Assessment/Evaluation/Risk Assessment

  1. Complete skin assessment
  2. Assessment of intrinsic and extrinsic risk factors
  3. Use of the Braden Scale risk score
  4. Use of the three-group risk assessment tool
  5. Classification of skin tears according to the Payne-Martin system

Management/Treatment/Prevention

  1. Risk assessment documentation
  2. Care issues and interventions: mobilization, skin care, moisture, positioning, use of devices, nutrition, friction and shear
    • Culturally sensitive early assessment
    • Prevention recommendations
      • Skin care
      • Repositioning and support surfaces
      • Nutrition
  3. Prevention protocols according to Braden risk scores
  4. Prevention of skin tears
    • Safe environment
    • Education: staff or family caregivers
    • Protection from self-injury or injury during routine care
  5. Treatment of skin tears
Major Outcomes Considered
  • Prevalence of new pressure ulcers
  • Prevalence of non-healing pressure ulcers
  • Prevalence of skin tears
  • Prevalence of non-healing skin tears

Methodology

Methods Used to Collect/Select the Evidence
Hand-searches of Published Literature (Primary Sources)
Hand-searches of Published Literature (Secondary Sources)
Searches of Electronic Databases
Description of Methods Used to Collect/Select the Evidence

Although the Appraisal of Guidelines for Research and Evaluation (AGREE) instrument (described in Chapter 1 of the original guideline document, Evidence-based Geriatric Nursing Protocols for Best Practice, 4th ed.) was created to critically appraise clinical practice guidelines, the process and criteria can also be applied to the development and evaluation of clinical practice protocols. Thus, the AGREE instrument has been expanded (i.e., AGREE II) for that purpose to standardize the creation and revision of the geriatric nursing practice guidelines.
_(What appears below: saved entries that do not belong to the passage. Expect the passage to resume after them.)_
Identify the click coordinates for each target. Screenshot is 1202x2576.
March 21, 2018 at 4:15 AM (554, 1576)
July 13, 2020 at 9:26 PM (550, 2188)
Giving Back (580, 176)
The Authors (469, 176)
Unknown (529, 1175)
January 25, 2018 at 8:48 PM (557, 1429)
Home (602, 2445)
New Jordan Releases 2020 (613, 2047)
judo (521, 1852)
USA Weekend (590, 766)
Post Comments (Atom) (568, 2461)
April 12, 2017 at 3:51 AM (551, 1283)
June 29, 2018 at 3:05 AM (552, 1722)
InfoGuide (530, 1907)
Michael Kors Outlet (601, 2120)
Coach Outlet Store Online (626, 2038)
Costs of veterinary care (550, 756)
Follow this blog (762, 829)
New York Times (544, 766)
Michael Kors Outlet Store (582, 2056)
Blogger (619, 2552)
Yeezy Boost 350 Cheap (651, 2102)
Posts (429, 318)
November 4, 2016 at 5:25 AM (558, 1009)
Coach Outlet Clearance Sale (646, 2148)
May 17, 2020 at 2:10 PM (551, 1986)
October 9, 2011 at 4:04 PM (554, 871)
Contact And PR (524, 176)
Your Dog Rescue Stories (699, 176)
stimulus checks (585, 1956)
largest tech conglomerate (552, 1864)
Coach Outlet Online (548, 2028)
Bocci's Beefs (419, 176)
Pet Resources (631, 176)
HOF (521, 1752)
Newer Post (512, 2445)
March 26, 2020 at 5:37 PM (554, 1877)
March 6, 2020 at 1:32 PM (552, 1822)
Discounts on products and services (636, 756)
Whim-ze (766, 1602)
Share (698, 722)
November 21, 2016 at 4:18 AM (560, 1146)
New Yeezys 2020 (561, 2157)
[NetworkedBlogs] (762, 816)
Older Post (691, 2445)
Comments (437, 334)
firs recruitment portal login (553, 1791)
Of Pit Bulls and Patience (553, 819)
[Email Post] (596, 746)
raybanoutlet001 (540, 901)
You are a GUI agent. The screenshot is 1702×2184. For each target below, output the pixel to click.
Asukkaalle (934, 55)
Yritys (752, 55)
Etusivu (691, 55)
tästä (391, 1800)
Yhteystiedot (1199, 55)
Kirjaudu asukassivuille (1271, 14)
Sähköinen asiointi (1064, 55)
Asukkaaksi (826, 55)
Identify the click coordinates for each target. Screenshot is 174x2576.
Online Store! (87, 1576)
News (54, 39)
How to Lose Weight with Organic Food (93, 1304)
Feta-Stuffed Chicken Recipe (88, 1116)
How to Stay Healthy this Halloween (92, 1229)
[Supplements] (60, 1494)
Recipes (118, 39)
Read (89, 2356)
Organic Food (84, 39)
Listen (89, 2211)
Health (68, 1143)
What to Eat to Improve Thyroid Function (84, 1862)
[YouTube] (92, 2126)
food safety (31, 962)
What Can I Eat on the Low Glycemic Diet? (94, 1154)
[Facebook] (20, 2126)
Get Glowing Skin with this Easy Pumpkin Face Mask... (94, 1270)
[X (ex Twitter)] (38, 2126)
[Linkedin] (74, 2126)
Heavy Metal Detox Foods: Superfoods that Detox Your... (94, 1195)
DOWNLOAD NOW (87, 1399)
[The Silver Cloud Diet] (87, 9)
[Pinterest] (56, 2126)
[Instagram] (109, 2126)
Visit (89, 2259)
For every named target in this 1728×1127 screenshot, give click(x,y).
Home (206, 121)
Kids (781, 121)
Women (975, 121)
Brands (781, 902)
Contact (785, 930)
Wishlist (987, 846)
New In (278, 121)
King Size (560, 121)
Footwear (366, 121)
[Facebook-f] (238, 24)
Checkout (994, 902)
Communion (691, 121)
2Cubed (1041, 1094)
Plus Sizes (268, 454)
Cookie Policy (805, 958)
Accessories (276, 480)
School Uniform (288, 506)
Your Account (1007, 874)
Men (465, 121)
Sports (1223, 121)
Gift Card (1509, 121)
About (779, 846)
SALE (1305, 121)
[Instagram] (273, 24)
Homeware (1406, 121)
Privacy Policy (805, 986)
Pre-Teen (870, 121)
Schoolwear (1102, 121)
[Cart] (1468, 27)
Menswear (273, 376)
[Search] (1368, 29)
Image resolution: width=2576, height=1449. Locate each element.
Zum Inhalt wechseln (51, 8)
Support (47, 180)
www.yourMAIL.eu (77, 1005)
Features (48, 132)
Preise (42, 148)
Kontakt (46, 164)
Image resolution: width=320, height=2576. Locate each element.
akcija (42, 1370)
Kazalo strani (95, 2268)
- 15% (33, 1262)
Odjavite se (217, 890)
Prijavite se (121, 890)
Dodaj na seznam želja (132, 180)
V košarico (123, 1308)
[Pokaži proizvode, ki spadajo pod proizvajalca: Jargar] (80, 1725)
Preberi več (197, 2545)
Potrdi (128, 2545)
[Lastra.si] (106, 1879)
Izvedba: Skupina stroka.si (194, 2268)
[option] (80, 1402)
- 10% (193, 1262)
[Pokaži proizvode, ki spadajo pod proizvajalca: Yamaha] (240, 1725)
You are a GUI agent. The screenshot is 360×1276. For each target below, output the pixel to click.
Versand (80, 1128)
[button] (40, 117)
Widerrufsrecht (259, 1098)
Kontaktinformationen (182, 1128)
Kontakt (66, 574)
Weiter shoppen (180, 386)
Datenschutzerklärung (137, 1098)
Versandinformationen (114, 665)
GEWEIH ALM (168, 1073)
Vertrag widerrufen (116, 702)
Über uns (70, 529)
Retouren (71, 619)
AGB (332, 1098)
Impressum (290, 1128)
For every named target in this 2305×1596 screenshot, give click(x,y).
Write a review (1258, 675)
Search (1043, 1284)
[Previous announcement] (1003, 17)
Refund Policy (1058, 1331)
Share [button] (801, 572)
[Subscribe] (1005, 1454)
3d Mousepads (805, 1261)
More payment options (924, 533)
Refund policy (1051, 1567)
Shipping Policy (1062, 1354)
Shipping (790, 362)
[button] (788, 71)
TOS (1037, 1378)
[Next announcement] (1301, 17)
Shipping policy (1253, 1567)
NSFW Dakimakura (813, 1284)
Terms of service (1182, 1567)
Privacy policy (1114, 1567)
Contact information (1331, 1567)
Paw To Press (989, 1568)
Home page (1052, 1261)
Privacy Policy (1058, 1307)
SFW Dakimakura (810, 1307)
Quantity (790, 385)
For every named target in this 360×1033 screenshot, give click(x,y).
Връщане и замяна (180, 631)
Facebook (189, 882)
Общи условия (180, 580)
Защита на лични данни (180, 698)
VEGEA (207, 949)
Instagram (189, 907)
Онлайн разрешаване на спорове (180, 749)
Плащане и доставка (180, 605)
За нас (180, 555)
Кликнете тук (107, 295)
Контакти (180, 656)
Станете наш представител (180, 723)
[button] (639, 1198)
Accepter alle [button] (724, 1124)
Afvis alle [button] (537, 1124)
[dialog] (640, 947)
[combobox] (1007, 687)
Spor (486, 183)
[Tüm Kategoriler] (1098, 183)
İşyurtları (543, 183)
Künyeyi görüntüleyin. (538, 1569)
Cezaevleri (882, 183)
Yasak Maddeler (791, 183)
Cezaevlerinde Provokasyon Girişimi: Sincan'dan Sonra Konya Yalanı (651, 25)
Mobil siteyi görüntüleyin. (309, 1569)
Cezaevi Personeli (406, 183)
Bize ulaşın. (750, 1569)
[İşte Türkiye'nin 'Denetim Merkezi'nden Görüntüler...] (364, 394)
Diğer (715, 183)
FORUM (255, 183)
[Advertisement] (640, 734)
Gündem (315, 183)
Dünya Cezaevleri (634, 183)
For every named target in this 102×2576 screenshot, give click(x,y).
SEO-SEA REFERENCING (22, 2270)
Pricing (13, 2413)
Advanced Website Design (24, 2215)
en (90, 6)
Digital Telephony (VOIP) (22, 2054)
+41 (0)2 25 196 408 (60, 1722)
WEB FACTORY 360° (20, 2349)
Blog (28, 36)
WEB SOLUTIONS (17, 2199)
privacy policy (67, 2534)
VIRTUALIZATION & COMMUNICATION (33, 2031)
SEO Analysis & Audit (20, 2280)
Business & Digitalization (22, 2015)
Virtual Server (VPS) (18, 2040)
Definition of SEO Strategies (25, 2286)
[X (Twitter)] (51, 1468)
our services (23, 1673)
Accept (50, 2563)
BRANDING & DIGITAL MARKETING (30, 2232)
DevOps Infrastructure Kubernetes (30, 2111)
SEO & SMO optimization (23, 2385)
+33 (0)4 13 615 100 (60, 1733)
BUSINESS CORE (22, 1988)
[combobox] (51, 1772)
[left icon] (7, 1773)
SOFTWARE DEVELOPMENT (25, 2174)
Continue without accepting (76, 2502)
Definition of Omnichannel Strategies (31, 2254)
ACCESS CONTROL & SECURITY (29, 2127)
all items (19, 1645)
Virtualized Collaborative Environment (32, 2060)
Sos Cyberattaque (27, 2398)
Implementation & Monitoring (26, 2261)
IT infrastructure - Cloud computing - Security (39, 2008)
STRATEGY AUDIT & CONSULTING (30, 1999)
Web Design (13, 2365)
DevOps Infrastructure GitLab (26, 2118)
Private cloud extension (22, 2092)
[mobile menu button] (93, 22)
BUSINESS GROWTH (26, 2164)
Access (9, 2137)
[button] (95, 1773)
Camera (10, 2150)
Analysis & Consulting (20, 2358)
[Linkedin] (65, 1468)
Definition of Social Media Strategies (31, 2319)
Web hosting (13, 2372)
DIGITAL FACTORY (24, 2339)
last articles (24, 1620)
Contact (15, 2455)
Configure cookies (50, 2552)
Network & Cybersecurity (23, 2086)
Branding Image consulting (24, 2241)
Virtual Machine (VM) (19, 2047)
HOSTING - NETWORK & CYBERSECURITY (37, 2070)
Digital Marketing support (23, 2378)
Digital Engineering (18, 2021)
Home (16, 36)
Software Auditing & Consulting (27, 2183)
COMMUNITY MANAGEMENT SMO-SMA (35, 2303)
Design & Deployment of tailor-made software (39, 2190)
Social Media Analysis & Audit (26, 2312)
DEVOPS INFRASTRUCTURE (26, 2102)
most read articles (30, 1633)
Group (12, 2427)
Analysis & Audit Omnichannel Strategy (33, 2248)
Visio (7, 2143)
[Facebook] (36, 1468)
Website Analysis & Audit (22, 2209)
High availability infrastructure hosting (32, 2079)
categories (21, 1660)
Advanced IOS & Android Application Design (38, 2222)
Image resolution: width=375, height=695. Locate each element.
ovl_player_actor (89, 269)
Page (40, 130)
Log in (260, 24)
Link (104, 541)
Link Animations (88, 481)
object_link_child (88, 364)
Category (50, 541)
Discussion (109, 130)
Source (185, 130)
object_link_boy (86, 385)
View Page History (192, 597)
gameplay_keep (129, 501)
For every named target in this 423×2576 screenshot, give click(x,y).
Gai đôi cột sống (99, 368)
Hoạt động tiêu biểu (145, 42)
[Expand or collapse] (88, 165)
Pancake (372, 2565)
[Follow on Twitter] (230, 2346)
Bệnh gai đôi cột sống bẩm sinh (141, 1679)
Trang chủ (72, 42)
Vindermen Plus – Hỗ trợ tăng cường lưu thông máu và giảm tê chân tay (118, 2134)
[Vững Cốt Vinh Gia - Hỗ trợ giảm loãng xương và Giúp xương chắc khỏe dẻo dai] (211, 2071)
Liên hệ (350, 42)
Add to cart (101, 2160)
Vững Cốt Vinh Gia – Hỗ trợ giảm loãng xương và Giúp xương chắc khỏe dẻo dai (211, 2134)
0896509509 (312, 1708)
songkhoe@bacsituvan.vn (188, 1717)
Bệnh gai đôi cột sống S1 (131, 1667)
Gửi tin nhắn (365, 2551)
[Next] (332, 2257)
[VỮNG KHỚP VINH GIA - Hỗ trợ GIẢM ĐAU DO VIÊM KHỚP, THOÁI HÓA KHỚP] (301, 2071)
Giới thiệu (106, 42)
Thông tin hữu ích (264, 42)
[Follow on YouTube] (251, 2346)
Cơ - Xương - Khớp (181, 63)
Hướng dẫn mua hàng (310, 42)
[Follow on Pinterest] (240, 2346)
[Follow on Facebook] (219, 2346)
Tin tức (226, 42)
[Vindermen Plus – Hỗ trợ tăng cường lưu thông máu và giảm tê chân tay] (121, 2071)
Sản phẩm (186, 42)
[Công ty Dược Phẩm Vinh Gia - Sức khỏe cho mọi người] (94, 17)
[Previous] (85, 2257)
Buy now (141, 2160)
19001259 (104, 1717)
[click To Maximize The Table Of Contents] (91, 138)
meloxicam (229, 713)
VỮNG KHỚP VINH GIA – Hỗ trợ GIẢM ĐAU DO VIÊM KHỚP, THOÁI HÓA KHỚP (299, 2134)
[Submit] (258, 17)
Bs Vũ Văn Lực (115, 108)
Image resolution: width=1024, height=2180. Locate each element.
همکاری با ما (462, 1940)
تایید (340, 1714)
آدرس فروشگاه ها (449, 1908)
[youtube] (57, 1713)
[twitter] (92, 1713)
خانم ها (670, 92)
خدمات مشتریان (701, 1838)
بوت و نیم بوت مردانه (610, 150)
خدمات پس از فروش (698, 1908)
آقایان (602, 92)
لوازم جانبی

The Search for Evidence Process

Locating the best evidence in the published research is dependent on framing a focused, searchable clinical question. The PICO format—an acronym for population, intervention (or occurrence or risk factor), comparison (or control), and outcome—can frame an effective literature search. The editors enlisted the assistance of the New York University Health Sciences librarian to ensure a standardized and efficient approach to collecting evidence on clinical topics. A literature search was conducted to find the best available evidence for each clinical question addressed. The results were rated for level of evidence and sent to the respective chapter author(s) to provide possible substantiation for the nursing practice protocol being developed.

In addition to rating each literature citation as to its level of evidence, each citation was given a general classification, coded as "Risks," "Assessment," "Prevention," "Management," "Evaluation/Follow-up," or "Comprehensive." The citations were organized in a searchable database for later retrieval and output to chapter authors. All authors had to review the evidence and decide on its quality and relevance for inclusion in their chapter or protocol. They had the option, of course, to reject or not use the evidence provided as a result of the search or to dispute the applied level of evidence.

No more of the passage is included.